§ WHAT NEEDS TO BE DONE: Transcribe word for word the lines below from the line with "Itä-Suomi (68, 477)" through the line with "liikkuvat geokätköt (75, 1712)", ends included.

§ LISTED ENTRIES:

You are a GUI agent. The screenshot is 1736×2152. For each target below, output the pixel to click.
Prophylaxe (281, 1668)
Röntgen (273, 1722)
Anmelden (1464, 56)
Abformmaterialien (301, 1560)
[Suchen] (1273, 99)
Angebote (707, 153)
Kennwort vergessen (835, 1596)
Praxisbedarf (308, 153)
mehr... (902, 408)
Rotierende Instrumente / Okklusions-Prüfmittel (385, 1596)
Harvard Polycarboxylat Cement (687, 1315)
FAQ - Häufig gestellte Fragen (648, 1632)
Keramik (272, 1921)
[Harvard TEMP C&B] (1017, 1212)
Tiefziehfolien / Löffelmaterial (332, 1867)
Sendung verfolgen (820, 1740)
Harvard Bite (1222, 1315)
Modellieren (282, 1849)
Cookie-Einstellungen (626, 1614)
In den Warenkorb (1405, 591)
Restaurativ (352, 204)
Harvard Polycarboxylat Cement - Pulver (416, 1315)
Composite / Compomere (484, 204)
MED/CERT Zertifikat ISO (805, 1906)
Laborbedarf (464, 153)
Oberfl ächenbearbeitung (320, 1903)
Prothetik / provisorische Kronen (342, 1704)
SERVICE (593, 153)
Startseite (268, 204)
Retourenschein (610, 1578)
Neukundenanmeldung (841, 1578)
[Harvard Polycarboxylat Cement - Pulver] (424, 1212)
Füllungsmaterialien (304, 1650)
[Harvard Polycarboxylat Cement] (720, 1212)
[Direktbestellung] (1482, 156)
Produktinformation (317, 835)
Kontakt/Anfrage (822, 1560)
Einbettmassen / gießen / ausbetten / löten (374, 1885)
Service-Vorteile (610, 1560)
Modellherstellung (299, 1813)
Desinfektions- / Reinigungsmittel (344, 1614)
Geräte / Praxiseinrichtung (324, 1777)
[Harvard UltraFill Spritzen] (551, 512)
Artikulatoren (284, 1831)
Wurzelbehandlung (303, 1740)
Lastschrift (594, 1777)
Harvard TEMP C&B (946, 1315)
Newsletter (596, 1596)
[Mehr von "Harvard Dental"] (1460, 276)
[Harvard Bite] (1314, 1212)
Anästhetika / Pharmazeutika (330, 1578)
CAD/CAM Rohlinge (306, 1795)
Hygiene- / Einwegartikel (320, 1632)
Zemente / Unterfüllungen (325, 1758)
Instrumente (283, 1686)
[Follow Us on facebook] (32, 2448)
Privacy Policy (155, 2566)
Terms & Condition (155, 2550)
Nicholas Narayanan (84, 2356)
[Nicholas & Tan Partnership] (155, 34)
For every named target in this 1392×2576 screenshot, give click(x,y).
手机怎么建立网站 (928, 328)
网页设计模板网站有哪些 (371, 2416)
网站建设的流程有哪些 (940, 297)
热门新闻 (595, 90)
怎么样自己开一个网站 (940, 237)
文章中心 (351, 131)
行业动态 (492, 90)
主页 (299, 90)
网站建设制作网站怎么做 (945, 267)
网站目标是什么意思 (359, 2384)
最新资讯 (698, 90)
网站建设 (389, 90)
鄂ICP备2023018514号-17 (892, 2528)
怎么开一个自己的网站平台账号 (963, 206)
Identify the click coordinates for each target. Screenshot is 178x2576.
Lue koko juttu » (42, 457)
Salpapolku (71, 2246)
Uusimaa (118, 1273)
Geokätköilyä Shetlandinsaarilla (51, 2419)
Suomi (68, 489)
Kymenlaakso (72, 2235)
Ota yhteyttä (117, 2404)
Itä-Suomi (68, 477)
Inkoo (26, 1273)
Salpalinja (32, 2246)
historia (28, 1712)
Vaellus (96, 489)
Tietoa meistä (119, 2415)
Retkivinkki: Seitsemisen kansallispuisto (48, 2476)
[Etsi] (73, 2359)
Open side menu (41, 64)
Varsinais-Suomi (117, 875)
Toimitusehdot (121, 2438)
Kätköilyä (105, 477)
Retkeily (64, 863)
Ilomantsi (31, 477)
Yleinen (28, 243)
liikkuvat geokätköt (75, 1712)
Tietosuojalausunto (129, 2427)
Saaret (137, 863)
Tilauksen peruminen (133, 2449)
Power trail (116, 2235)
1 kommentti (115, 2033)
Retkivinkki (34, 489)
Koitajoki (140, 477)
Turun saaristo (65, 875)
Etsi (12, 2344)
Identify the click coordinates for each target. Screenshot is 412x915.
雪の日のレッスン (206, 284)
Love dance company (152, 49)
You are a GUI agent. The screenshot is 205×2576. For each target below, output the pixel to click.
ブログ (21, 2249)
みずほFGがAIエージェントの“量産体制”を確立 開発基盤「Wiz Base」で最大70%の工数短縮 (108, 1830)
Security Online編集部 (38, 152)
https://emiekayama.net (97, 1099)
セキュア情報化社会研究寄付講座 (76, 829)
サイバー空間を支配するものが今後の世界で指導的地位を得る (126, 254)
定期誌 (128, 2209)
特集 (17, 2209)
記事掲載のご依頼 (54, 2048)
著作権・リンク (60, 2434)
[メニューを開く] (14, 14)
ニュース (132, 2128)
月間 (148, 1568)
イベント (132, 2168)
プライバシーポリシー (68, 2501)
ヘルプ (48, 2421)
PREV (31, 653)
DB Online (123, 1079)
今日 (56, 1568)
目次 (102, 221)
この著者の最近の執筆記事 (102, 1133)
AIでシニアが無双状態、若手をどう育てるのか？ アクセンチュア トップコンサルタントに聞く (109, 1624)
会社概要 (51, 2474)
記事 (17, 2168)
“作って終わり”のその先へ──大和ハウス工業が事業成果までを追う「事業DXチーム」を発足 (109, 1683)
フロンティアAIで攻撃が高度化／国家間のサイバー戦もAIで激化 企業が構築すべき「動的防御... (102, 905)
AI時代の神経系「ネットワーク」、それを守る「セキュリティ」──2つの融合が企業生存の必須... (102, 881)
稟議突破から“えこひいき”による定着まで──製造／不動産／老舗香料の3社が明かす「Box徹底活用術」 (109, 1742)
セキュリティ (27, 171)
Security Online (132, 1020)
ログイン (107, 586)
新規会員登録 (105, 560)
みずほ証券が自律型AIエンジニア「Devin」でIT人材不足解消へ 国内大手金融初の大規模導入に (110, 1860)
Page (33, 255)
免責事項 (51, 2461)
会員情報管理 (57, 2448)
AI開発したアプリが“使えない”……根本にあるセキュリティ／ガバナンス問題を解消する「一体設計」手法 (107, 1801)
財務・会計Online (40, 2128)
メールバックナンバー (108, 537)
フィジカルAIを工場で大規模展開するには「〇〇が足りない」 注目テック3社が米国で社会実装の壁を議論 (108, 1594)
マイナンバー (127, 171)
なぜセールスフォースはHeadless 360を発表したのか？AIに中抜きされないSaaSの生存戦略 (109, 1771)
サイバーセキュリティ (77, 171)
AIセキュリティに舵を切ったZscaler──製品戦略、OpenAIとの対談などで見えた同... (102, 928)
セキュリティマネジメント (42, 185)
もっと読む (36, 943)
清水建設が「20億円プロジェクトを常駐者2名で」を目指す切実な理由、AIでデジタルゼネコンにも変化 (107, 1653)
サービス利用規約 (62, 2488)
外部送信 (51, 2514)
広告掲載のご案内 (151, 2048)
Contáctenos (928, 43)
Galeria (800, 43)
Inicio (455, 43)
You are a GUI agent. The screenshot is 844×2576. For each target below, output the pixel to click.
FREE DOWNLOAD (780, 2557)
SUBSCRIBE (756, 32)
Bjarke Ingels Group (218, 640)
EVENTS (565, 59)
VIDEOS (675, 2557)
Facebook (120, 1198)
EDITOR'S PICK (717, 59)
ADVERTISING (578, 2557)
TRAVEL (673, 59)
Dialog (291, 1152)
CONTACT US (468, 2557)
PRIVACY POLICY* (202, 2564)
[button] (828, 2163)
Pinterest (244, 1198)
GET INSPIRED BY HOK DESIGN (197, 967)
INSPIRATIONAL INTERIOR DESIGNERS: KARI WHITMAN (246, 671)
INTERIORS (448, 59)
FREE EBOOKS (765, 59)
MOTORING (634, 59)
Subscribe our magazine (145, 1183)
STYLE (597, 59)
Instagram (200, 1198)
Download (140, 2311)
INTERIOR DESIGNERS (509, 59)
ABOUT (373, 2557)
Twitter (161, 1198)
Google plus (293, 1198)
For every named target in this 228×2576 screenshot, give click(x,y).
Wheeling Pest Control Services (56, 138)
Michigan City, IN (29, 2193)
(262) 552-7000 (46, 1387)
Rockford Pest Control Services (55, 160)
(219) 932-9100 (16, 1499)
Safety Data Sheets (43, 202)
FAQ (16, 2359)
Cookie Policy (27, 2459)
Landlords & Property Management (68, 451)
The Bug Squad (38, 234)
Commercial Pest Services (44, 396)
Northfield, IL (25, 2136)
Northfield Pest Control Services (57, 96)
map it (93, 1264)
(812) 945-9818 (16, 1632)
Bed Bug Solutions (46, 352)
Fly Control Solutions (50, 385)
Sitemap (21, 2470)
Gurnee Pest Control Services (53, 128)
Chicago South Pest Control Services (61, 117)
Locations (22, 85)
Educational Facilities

§ REPLY:
Itä-Suomi (68, 477)
Inkoo (26, 1273)
Salpalinja (32, 2246)
historia (28, 1712)
Vaellus (96, 489)
Tietoa meistä (119, 2415)
Retkivinkki: Seitsemisen kansallispuisto (48, 2476)
[Etsi] (73, 2359)
Open side menu (41, 64)
Varsinais-Suomi (117, 875)
Toimitusehdot (121, 2438)
Kätköilyä (105, 477)
Retkeily (64, 863)
Ilomantsi (31, 477)
Yleinen (28, 243)
liikkuvat geokätköt (75, 1712)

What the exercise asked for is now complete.